* Énoncé *
Recopiez sans rien changer les enregistrements ci-dessous, en partant de la ligne qui contient « Task: Click the main U+4CD8 character box » et en vous arrêtant après celle qui contient « Action: coord(320,198) ». Ne reprenez pas les images.

* Données extraites *
++++++++
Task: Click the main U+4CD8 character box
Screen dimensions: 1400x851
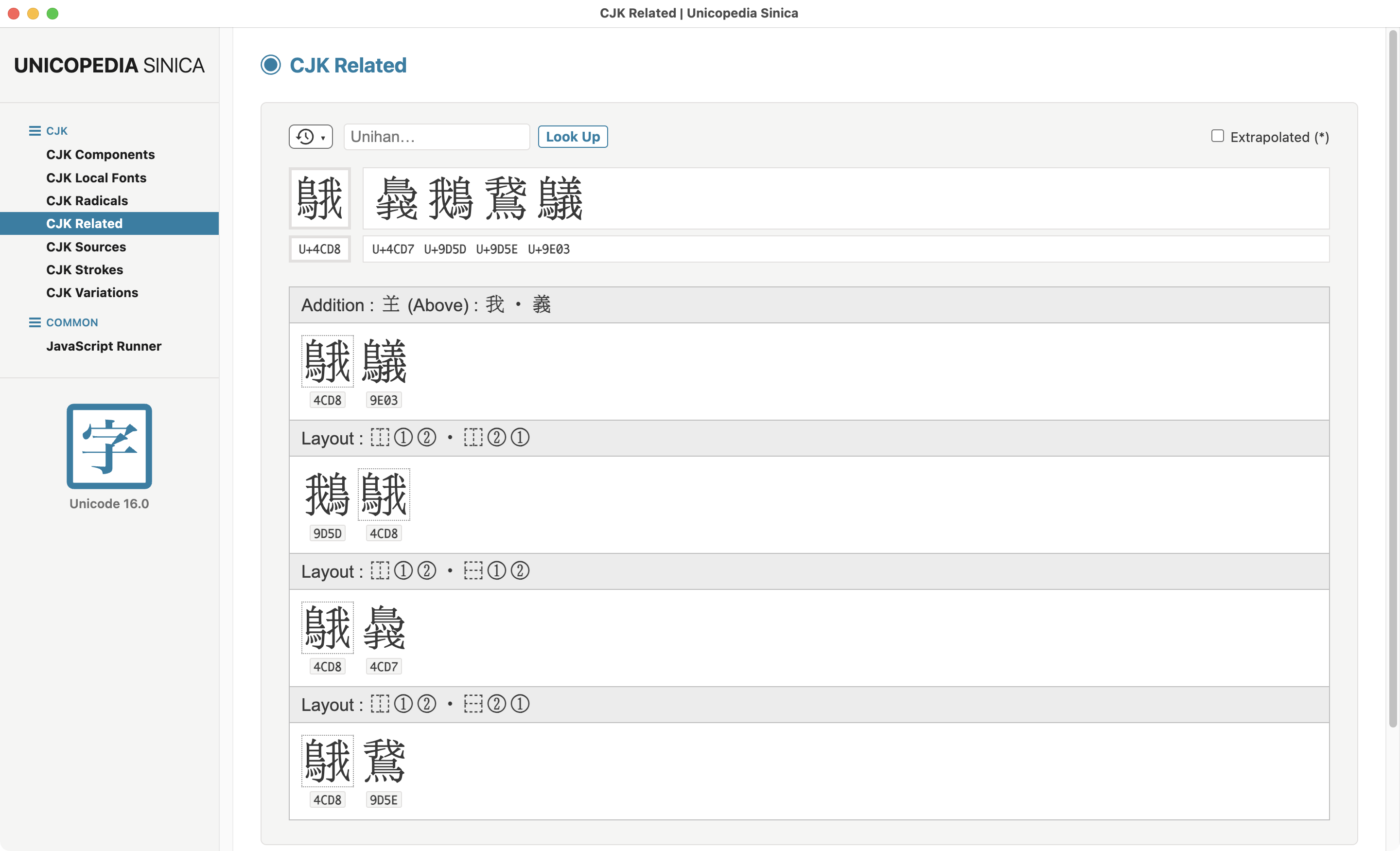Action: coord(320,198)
++++++++
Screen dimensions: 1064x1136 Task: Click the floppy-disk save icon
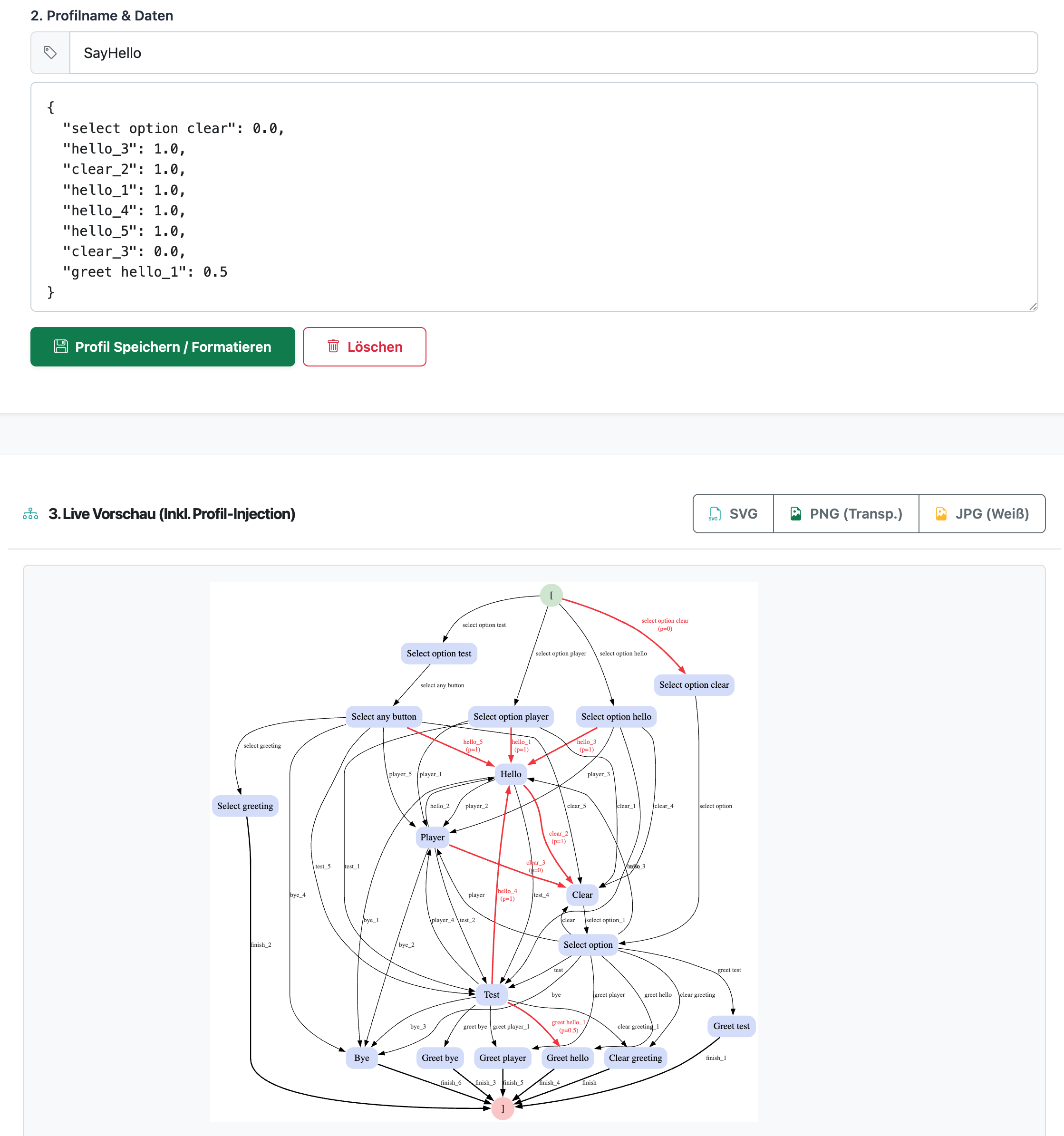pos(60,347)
++++++++
* Résultat *
Task: Click the main U+4CD8 character box
Screen dimensions: 1400x851
Action: coord(320,198)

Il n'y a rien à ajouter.